*Your task:*
Can you return the lines from the one containing "Check the target-nikki" up to and including the one containing "Action: (x=78, y=402)", reproduced exactly?

___ Data records

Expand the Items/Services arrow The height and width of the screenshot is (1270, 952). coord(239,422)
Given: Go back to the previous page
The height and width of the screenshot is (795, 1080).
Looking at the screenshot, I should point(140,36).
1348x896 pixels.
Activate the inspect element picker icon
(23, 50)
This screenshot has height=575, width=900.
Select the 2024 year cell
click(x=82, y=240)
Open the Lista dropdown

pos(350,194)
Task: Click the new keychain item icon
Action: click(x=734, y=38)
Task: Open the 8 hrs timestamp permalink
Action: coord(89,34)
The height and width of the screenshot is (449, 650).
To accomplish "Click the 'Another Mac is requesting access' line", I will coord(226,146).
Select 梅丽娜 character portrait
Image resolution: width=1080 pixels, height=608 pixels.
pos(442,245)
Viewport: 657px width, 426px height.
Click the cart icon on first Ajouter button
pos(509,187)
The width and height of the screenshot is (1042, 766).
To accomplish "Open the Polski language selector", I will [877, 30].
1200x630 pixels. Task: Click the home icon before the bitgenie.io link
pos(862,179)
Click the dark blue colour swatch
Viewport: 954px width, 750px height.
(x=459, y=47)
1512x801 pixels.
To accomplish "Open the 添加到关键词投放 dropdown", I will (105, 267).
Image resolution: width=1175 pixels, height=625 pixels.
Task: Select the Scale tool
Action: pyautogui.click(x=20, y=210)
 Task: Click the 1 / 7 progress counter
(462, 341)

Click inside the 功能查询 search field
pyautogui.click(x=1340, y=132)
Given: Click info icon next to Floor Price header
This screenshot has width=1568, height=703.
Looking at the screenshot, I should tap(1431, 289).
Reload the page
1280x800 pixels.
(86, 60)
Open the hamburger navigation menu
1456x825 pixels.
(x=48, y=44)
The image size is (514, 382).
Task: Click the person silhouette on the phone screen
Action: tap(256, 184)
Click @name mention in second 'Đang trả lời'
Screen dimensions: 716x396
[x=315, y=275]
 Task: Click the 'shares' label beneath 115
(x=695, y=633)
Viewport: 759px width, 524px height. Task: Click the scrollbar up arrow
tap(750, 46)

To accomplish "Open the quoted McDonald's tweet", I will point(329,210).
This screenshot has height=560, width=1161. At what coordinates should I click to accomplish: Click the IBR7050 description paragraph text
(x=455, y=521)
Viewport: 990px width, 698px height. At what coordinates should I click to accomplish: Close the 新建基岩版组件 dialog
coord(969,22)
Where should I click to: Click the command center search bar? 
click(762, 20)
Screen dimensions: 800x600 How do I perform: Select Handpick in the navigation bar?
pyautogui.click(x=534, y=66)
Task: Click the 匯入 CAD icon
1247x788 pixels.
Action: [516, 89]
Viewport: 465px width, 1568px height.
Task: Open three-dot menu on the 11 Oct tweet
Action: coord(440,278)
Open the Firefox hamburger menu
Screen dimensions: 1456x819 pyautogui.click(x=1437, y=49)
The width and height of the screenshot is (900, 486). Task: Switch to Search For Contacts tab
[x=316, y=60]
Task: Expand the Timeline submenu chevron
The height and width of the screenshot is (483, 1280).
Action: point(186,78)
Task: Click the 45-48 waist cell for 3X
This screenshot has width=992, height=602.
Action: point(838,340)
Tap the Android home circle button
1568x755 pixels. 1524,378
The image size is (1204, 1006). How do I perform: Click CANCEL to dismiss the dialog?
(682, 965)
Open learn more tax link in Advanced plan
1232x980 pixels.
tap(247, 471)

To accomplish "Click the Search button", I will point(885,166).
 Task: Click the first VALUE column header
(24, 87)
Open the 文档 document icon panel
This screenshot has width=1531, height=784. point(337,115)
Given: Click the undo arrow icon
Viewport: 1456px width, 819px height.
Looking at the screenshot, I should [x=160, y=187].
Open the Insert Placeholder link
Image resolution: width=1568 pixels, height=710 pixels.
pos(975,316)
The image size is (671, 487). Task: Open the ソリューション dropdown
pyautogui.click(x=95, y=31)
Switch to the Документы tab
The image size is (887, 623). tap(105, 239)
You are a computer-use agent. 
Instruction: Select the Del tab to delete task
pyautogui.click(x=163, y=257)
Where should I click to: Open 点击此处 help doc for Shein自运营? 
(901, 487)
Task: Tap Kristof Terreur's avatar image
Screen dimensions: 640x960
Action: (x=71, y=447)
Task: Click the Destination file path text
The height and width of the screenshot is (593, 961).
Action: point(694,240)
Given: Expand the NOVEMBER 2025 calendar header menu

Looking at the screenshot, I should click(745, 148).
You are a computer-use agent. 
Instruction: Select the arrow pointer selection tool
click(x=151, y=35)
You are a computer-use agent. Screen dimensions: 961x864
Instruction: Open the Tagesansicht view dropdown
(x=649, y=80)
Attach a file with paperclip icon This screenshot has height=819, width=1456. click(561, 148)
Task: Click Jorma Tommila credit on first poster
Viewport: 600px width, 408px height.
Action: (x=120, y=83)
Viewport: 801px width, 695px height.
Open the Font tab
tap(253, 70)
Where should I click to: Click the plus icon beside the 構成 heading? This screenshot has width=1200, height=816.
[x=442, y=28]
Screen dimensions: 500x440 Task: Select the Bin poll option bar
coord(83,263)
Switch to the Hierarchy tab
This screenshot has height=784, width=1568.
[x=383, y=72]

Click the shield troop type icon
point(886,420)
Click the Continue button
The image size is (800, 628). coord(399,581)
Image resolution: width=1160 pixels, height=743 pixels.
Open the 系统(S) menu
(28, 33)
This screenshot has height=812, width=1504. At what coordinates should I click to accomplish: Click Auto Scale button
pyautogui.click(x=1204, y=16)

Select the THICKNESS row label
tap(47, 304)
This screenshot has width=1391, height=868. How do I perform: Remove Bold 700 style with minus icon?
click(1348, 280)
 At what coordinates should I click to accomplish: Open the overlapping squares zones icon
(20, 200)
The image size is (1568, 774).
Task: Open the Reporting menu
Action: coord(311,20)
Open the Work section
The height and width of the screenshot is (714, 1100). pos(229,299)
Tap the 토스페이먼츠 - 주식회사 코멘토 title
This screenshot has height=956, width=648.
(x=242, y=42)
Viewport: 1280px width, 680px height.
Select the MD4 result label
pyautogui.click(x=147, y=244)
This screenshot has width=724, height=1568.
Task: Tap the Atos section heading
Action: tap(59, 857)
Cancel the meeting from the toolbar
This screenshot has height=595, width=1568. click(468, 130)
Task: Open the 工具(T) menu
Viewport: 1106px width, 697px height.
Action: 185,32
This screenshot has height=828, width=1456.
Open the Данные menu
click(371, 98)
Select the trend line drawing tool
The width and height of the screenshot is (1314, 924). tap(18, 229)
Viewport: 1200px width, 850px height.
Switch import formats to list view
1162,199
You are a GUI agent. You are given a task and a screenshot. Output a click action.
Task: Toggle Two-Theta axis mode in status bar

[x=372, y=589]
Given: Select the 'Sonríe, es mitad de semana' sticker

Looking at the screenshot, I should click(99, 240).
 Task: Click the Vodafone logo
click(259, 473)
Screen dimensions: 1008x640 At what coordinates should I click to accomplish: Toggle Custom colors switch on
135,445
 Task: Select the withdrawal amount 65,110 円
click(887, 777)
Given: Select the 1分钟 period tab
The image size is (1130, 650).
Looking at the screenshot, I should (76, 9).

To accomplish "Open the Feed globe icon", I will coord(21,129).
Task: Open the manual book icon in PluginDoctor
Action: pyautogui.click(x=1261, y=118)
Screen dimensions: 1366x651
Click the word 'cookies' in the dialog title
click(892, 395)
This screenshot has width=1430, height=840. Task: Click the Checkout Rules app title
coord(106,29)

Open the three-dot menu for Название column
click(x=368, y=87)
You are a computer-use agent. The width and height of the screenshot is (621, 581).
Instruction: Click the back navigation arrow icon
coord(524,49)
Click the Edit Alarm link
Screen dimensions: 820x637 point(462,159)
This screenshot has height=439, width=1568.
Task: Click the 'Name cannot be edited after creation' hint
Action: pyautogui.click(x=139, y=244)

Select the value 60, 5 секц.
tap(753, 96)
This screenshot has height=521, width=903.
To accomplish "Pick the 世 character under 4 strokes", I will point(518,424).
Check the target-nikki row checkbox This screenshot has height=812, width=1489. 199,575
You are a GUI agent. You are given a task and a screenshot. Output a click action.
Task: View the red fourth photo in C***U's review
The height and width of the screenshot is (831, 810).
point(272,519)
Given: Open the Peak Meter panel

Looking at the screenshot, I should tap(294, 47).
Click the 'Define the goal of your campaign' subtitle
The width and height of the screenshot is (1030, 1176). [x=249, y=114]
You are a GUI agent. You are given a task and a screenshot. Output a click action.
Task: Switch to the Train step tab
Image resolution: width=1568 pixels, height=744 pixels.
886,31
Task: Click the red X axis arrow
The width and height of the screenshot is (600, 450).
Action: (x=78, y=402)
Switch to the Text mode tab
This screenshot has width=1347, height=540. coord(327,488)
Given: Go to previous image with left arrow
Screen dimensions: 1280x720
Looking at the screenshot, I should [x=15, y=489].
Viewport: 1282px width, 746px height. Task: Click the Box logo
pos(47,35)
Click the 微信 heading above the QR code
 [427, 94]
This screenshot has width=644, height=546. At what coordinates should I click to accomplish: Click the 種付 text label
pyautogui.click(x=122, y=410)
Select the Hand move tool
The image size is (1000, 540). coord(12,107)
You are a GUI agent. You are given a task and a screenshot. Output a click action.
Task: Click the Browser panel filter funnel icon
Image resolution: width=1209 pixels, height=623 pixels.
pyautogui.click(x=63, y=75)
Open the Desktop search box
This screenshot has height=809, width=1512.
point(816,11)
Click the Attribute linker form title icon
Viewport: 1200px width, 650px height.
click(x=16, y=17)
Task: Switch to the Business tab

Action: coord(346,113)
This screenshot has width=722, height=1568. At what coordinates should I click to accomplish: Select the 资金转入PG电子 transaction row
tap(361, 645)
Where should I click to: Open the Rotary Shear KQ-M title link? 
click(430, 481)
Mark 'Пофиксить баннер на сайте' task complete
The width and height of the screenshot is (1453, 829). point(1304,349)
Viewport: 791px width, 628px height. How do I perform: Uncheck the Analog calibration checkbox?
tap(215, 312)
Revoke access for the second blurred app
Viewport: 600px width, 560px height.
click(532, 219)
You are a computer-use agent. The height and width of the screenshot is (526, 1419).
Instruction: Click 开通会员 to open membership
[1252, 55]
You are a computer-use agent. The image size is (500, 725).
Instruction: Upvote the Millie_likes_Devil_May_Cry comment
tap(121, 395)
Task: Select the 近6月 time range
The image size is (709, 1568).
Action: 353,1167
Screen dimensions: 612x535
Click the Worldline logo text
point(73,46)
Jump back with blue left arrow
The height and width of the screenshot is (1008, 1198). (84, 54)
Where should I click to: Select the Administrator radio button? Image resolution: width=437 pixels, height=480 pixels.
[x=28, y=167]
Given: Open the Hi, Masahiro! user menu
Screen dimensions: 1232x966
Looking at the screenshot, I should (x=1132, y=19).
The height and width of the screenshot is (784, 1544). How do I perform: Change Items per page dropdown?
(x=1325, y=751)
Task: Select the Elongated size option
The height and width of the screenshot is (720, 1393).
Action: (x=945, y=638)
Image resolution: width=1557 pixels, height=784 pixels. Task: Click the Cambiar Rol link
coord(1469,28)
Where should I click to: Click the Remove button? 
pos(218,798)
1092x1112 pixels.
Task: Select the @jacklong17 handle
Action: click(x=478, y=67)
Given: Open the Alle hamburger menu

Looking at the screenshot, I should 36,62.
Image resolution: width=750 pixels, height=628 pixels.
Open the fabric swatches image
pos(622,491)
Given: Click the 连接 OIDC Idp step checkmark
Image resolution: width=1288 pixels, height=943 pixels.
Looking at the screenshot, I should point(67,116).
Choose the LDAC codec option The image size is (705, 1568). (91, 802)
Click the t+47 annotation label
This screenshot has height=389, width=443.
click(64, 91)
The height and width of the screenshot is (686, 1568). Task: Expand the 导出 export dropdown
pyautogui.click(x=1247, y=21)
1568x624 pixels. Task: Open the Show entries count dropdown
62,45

______

*Correct result:*
Check the target-nikki row checkbox This screenshot has height=812, width=1489. 199,575
You are a GUI agent. You are given a task and a screenshot. Output a click action.
Task: View the red fourth photo in C***U's review
The height and width of the screenshot is (831, 810).
point(272,519)
Given: Open the Peak Meter panel

Looking at the screenshot, I should tap(294, 47).
Click the 'Define the goal of your campaign' subtitle
The width and height of the screenshot is (1030, 1176). [x=249, y=114]
You are a GUI agent. You are given a task and a screenshot. Output a click action.
Task: Switch to the Train step tab
Image resolution: width=1568 pixels, height=744 pixels.
886,31
Task: Click the red X axis arrow
The width and height of the screenshot is (600, 450).
Action: (x=78, y=402)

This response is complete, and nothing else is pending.